INTERVIEW - Ginette Kolinka, survivante du camp de concentration et d'extermination d’Auschwitz-Birkenau, publie "Retour à Birkenau" (Grasset). A 94 ans, elle a livré un long témoignage au JDD.

Marie-Laure Delorme , Mis à jour le
Ginette Kolinka est survivante du camp de concentration et d'extermination d’Auschwitz-Birkenau.

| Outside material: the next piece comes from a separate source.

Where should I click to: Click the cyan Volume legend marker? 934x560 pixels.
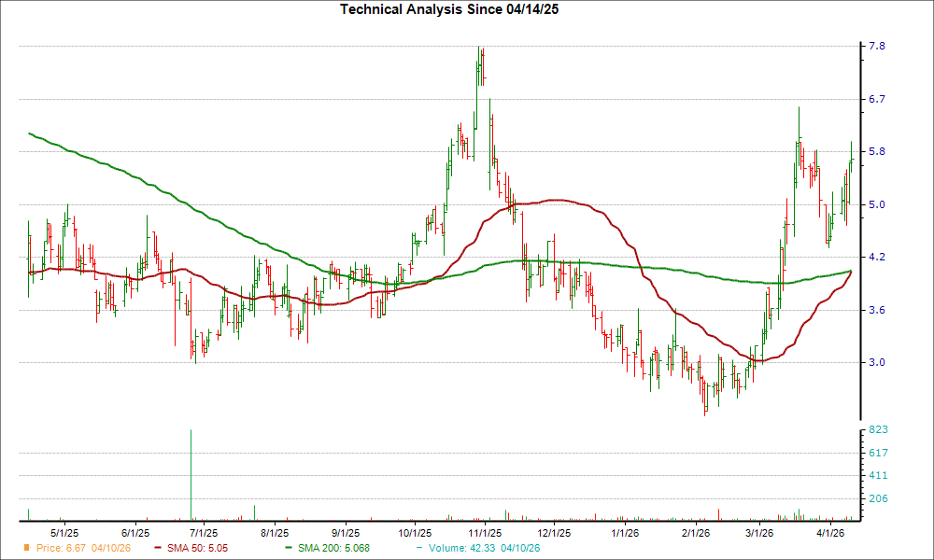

Ginette Kolinka est survivante du camp de concentration et d'extermination d’Auschwitz-Birkenau. © Abaca

Elle nous reçoit dans son appartement, un samedi 13 avril, dans l’après-midi. Ginette Kolinka a été dénoncée comme communiste à Paris en juillet 1942, elle a réussi à passer en zone libre avec sa famille, elle y a été dénoncée comme Juive et arrêtée par la Gestapo et la Milice en mars 1944. La jeune fille de 19 ans est déportée le 13 avril 1944, par le convoi numéro 71 où se trouvent Simone Veil et Marceline Loridan-Ivens, en direction du camp d’Auschwitz-Birkenau. Ginette Kolinka va être évacuée, le 30 octobre 1944, vers Bergen-Belsen. Elle sera transférée à Raguhn et à Theresienstadt. Son père, son frère, son neveu, une de ses sœurs sont morts en déportation. Dans un court et fort récit écrit avec la journaliste Marion Ruggieri (Retour à Birkenau qui sort jeudi chez Grasset), la mère de Richard Kolinka, batteur du groupe Téléphone, témoigne avec sobriété. Voici quelques extraits du long entretien qu'elle a accordé au Journal du Dimanche.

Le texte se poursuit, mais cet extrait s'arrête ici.